Inequity (Part Three)

There are many strange disparities that entail between the worlds of those who live outdoors and those who do not.   Few, however, cause as much difficulty as the naked fact that people who live outside have no privacy whatsoever.

In fact, the relationship between privacy and freedom is something I hadn’t really examined prior to having lived outdoors.   When I first decided to join an intentional homeless community in Berkeley, a large part of what I was after was freedom.  You see, I was writing a lot of music at the time, and I just felt that in the living situations I was able to afford, I never had enough privacy to be able to focus on it.   What that meant for me was that I was not free.  

I wanted so desperately to be free!  I wanted to be where the musical ideas would flow in an uninterrupted fashion — not in an environment where I was frequently interrupted by roommates or landlords, or by their friends, lovers, and children.  Somehow, the outdoor venues of the San Francisco East Bay provided that freedom for a good year and a half or so, between around April 2011 and October 2012.   I wrote a lot of music then, and I remember how blissful it felt to plug my laptop into an outdoor power outlet on the U.C.Berkeley campus and enjoy an uninterrupted creative flow in the open air.

Of course, that happiness was short-lived.  After a while it became known to the local thieves that I was a scatterbrained O.G. with a laptop – and therefore an easy mark.   I may have had freedom for a while, but I certainly was deluding myself if that freedom could be any substitute for the kind that is found in privacy.  

If those of us who were homeless began to bicker and squabble amongst each other, that bickering and squabbling was made known to whoever was within earshot.   We couldn’t even enjoy a mild debate or political discussion without it becoming privy to whoever happened to pass by.   And if we had to use the bathroom?   Good luck.  

I remember more than once spending over two hours looking for an open bathroom when I had to go No.2.   Finally, I would take matters into my own hands.  But what else could one do?   One does what one must  — of course.   But then, when homeless people are in search of privacy, and perhaps even locating a semblance of same, how do those homeless people appear in the eyes of ubiquitous observers?

“They appear as though they have something to hide.   And who has something to hide?   A criminal!  We better investigate!”

So we would find ourselves, even as we sought out privacy as quietly as possible, being pursued in that very search — by those who suspected us of subterfuge.  The more we sought after privacy, the less private our lives became.   

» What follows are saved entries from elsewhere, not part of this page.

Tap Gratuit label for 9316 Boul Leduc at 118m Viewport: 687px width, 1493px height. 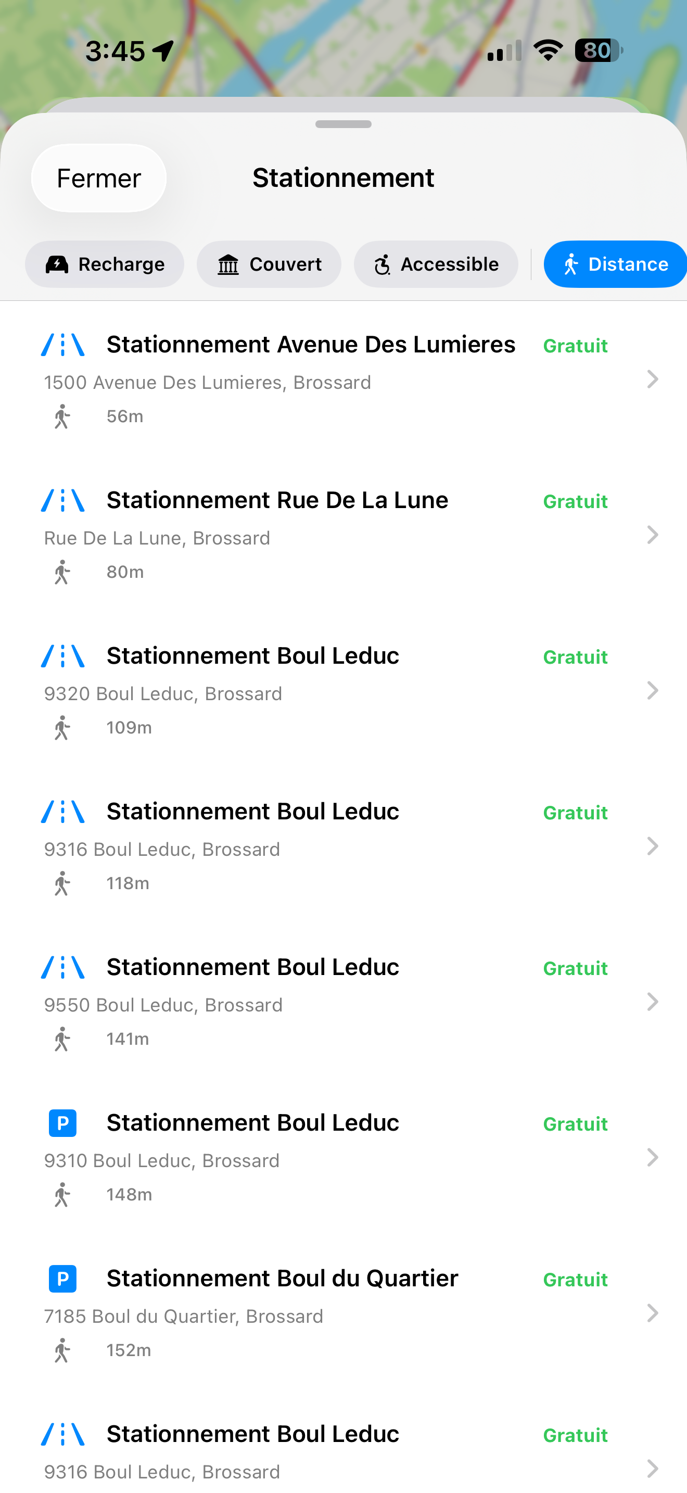point(575,813)
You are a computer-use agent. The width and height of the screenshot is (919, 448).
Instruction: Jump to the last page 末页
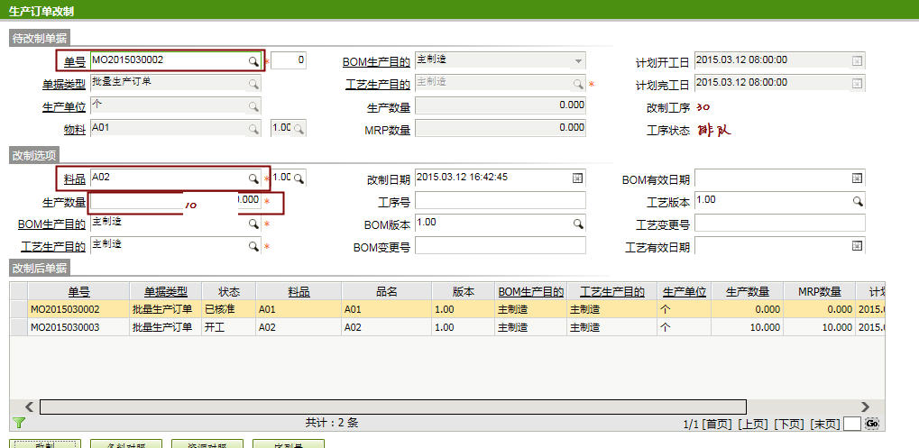824,424
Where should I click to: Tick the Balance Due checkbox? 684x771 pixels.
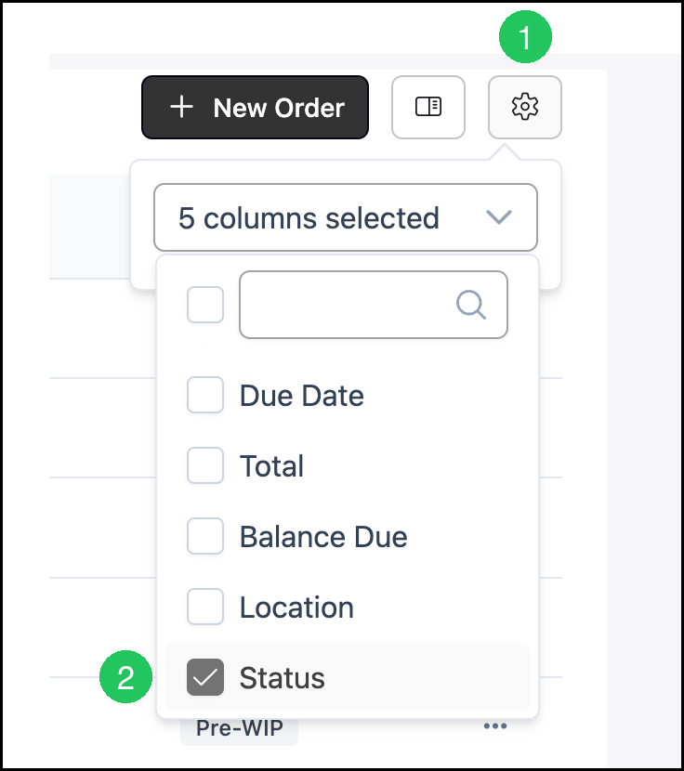(x=205, y=536)
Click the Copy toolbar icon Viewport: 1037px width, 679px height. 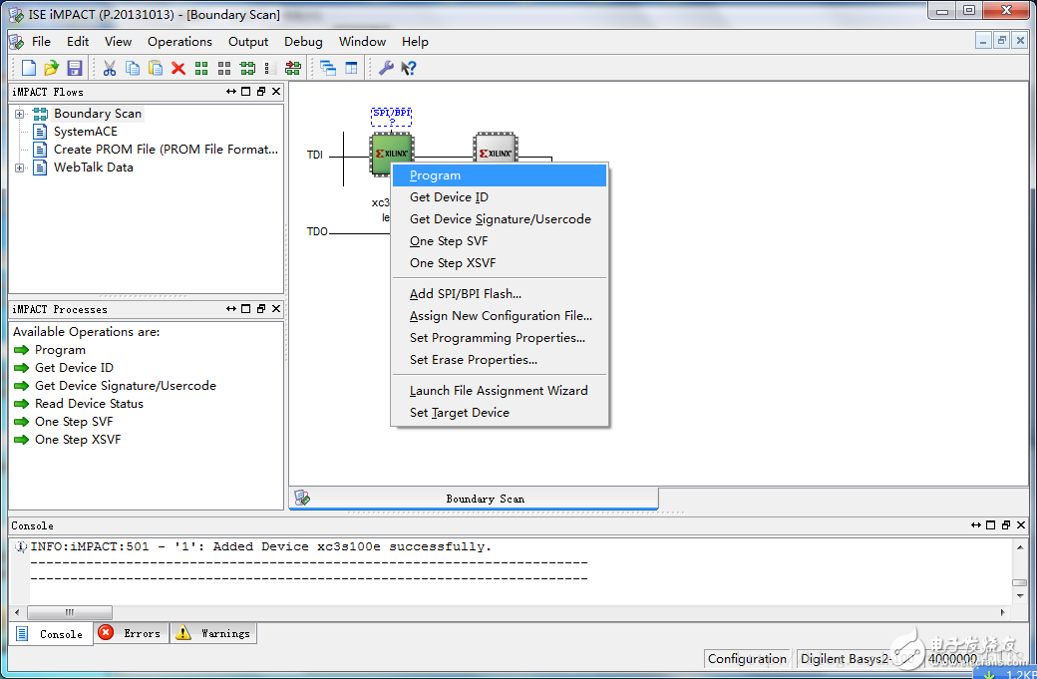tap(134, 67)
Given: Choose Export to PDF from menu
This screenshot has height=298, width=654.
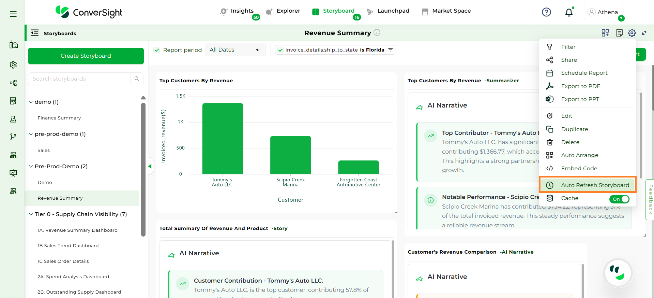Looking at the screenshot, I should pyautogui.click(x=580, y=86).
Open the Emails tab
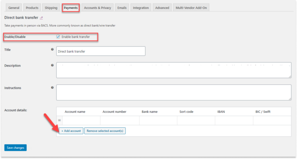Screen dimensions: 297x159 122,8
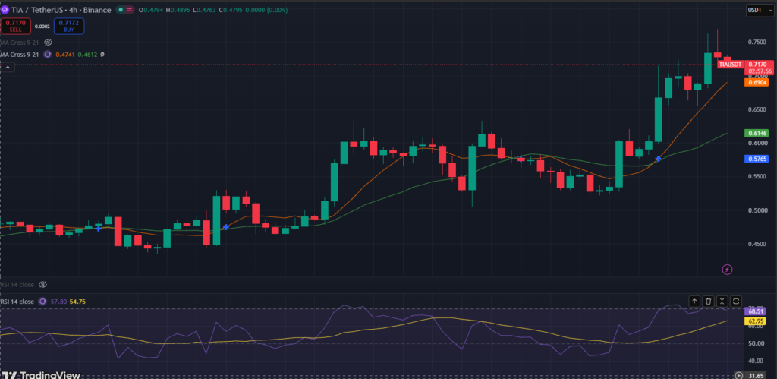777x379 pixels.
Task: Click the 0.7172 BUY button
Action: pyautogui.click(x=69, y=26)
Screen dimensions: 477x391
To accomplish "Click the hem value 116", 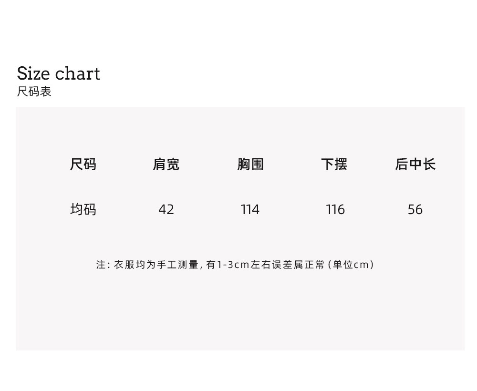I will 335,210.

The fact that homeless people are often in search of privacy in order to conduct normal, routine business that is ordinarily conducted behind closed doors feeds into the criminalization of the homeless.   That there are criminals among the homeless is no secret.  Often criminals duck behind stairwells and into back alleys in order to conduct criminal business.   And they certainly look suspicious when they do.  But what if a couple of non-criminal homeless people need to have a private conversation?   Where do they go?

Chances are, they will go behind that same stairwell, and into that same back alley, where criminals are found engaging in illicit transactions.   Why?   Because there is nowhere else to go.   And any time a homeless person seeks privacy — whether their motives are benign, malicious, or neither — it makes them appear to be criminals with evil intent.  

If I have a personal habit today that one might frown upon — and God knows whether  I do — at least I know that I can go behind closed doors to engage that private practice without concern for onlookers.   When I was homeless, I had no such luxury.   Any peccadillo of mine was made public information, visible to an entire city.   Can you imagine the effect such a phenomenon would have on one’s sense of self, especially when perpetuated over months and years?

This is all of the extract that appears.